The A. C. Camargo Cancer Hospital (Hospital do Câncer A. C. Camargo) and the Ludwig Institute, with their research on the genome, are internationally prominent. There are numerous surgical societies. Among them, the most prominent is the Brazilian College of Surgeons (Colégio Brasileiro de Cirurgiões [CBC]), a national public utility entity, founded on July 30, 1929, with more than 2000 full members and approximately 3000 associate members. The seat of the CBC is in Rio de Janeiro. It consists of a central nucleus and state chapters. The CBC has several committees (trauma, videosurgery, hospital accreditation, nosocomial infection, cancer, organ transplantation, and training in surgery), it regularly organizes regional updating and refresher courses, and it promotes a national congress every 2 years that lasts 6 days and has more than 3000 participants. The CBC issues the title of specialist in general surgery and, since 1974, publishes a bimonthly journal (Revista do Colégio Brasileiro de Cirurgiões) and a trimestrial information bulletin. To be a member of the CBC, in any category, the candidate must fulfill a series of requirements according to the statutes. Further information may be found on the CBC's home page.10 Brazilian medicine has prominent surgeons among its emeritus members. It would be impossible to name them all, and we would definitely leave out illustrious names. However, there are some who, because of their work, deserve at least one citation. Fernando Paulino, MD, and José Hilário, MD, from Rio de Janeiro; Benedito Montenegro, MD, Alípio Correa Neto, MD, and Edmundo Vasconcelos, MD, from São Paulo; Eurico da Silva Bastos, MD, from Pernambuco; Fernando Carvalho Luz, MD, from Bahia; and João Batista Rezende Alves, MD, from Minas Gerais, are examples of masters who left an indelible mark on Brazilian surgery. Euryclides Zerbini, MD, in thoracic surgery, and Waldemar de Carvalho Pinto, MD, in orthopedics, are other noteworthy examples of surgeons with a great impact on medical education and professional practice.

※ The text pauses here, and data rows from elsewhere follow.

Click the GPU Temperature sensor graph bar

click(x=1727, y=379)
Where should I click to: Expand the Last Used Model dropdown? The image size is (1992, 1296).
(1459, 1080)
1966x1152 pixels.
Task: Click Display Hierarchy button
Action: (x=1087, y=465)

Thanks to them and those who succeeded them, there are centers of excellence in teaching, research, and assistance in the areas of cardiac surgery, transplantations, oncology, surgery of portal hypertension, and minimally invasive microsurgery. Regarding assistance to trauma, the impact of the advanced trauma life support program, which offers circa 200 courses per year and has already trained more than 13 000 physicians, should be emphasized. In conclusion, the present panorama of Brazilian surgery is not the most favorable. There are difficulties due to the continental dimensions of the country and the regional diversities. There are also serious problems impairing the educational system, and the labor market also is not propitious. The perspectives of the Brazilian surgeon are not stimulating, and many have a pessimistic view of the future. On the other hand, there are nuclei of excellence in several areas and there is increasing concern on the part of physicians and the societies that represent them to modify the previously described panorama.
We thank Ernesto Lima Gonçalves, MD, for his contributions to this article.